Sometimes being gluten free keeps you from "normal" activities that everyone else can do. However, when it comes to camping, you can enjoy the great outdoors as as a celiac or as someone with gluten sensitivity. In fact, nowadays there are so many products on the market that are gluten free that you can have a fairly normal experience and sleep among the stars.
Even though going camping seems like a fun and easy weekend excursion, it does require some pre-planning for the trip. Calculate your route to where you are going and how long you are going to stay, and convert that into how many meals you will have to prepare. If you are visiting a remote place (or non-gluten-free-friendly location) to set up a tent, you'll have to bring all of your meals with you. This is where coolers, ice packs and pre-packaged food comes in handy. Shelf-stable jerky, bars, easy-to-prep soups and non-meat sandwiches are great meals that don't require a lot of prep and have longer storage times.
Along the way, use FindMeglutenFree.com and CanIEatHere.com to locate roadside locations and grocery stores that cater to a gluten-free lifestyle. However, always make sure you go through the necessary precautions when dining out, and put your safety first over exploring new places.
Make sure you bring foil, your own utensils and your own condiments. You could clean the camp grill (though honestly, who would want to), but you're better off just bringing your own items to keep it safe and easy. Grill all of your items on top of the foil. Flip burgers with your own spatula, don't rely on the common utensils available at the grill. Plenty of hot dog brands are gluten free, but I think Applegate is the best because they are a pretty clean dog; no fillers, etc. If you are a veggie lover, Hilary's Eat Well andSunshine Burgers are great brands to heat on the grill. I would also recommend a Misto sprayer with olive oil to keep things from sticking.
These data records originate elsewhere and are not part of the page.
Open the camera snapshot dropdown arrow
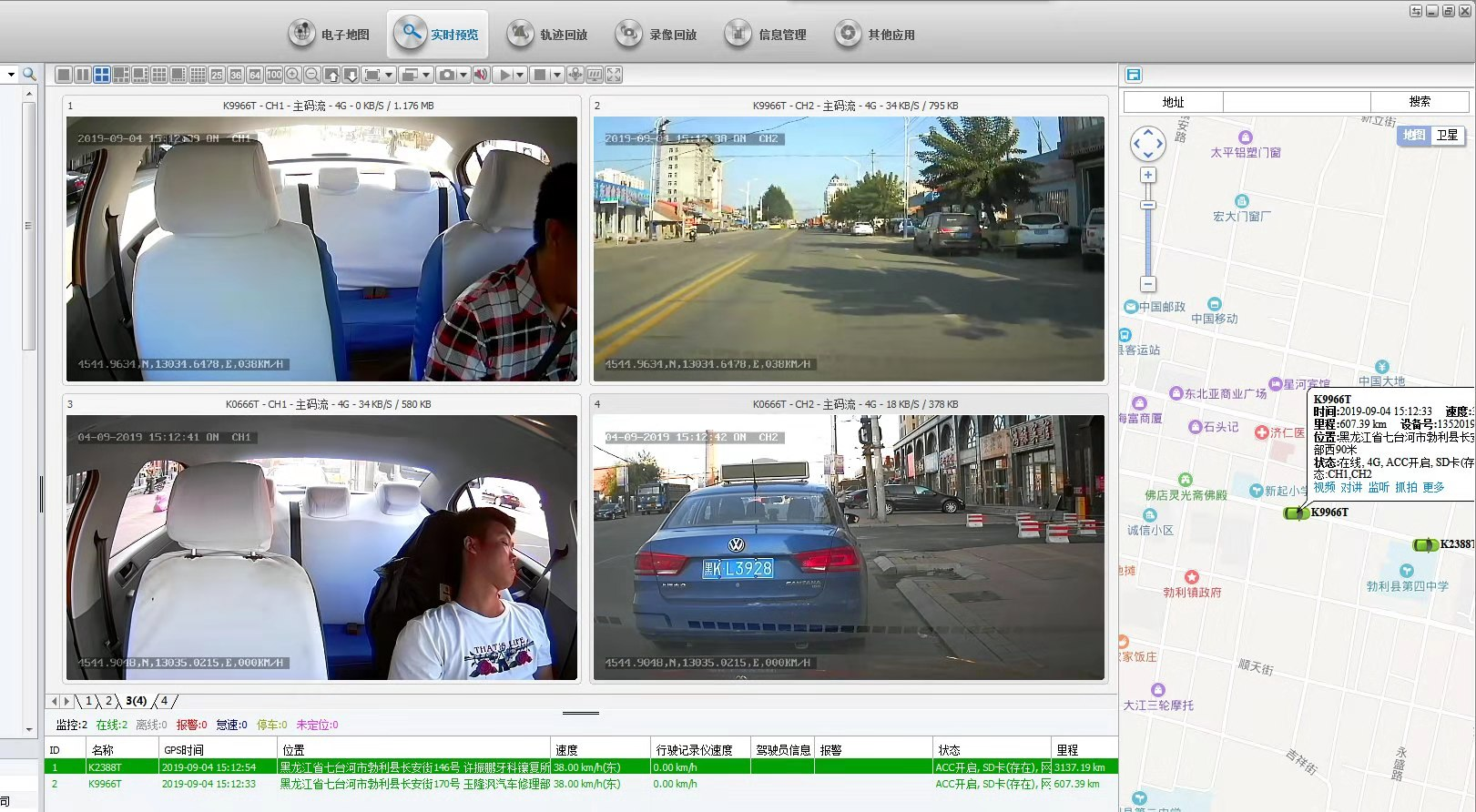Image resolution: width=1476 pixels, height=812 pixels. coord(463,75)
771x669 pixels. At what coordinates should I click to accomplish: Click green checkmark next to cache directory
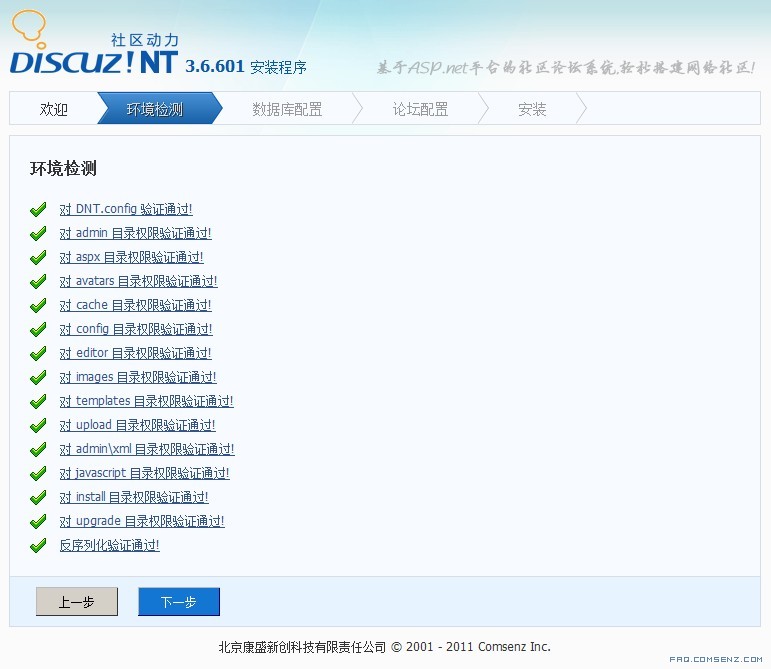tap(39, 306)
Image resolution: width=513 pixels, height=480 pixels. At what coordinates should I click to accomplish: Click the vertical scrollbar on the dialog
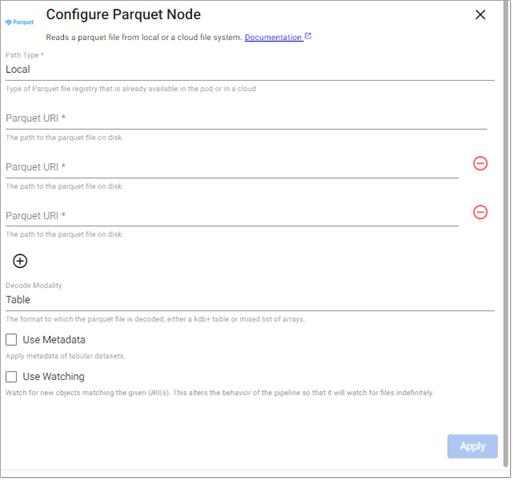[x=506, y=233]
In your cooler, bring plenty of naturally-gluten-free items like fruit salad and fresh veggies. Make sure to bring a gluten-free dip and note that there's absolutely no double dipping if you are dining with a mixed crowd. Chips are often gluten free, even major brands like Lay's and Fritos. However, great brands likeGood Boy Organics and Way Better Snacks provide healthy alternatives to regular chips that are also safe for us.
Yes, you can make gluten-free s'mores. Natural Decadence is a great vegan gluten-free brand that puts together everything in a pack for your convenience. But if you're building your own kit, Schar honeygrams are a great brand of graham cracker to use. Many chocolate bars don't contain gluten, but my favorite brands that are made in a facility without gluten and without nasty ingredients are Enjoy Life Foods, Alter Eco and Pascha. Many marshmallows are naturally gluten free, but always check the labels.
Some of the best stories are told by the campfire with an ice-cold beer. While celiacs may think once they go gluten free, they can't have good beer, but they're wrong. There are plenty of great brands that are made from sorghum like New Planet Beer and Harvester Brewing (Pacific Northwest area only). These brands, along with other brands like Bard's, New Grist, Redbridge and others are commonly available at natural food stores like Whole Foods and Sprouts, although I have found them at liquor stores across the country. As an alternative, wine is gluten free (note: not wine coolers). Hard liquor holds some contest in the community, although the science of distillation does not allow gluten to pass through into liquor made from gluten-containing grains. Some liquor, however, has malt or barley mash added back into the liquor after distillation, making it unsafe for us.
With all of these great gluten-free options, it's easier for us to feel normal when it comes to fun weekend activities like camping. Even though they may require more pre-planning than regular people, our camping experience can be just as fun.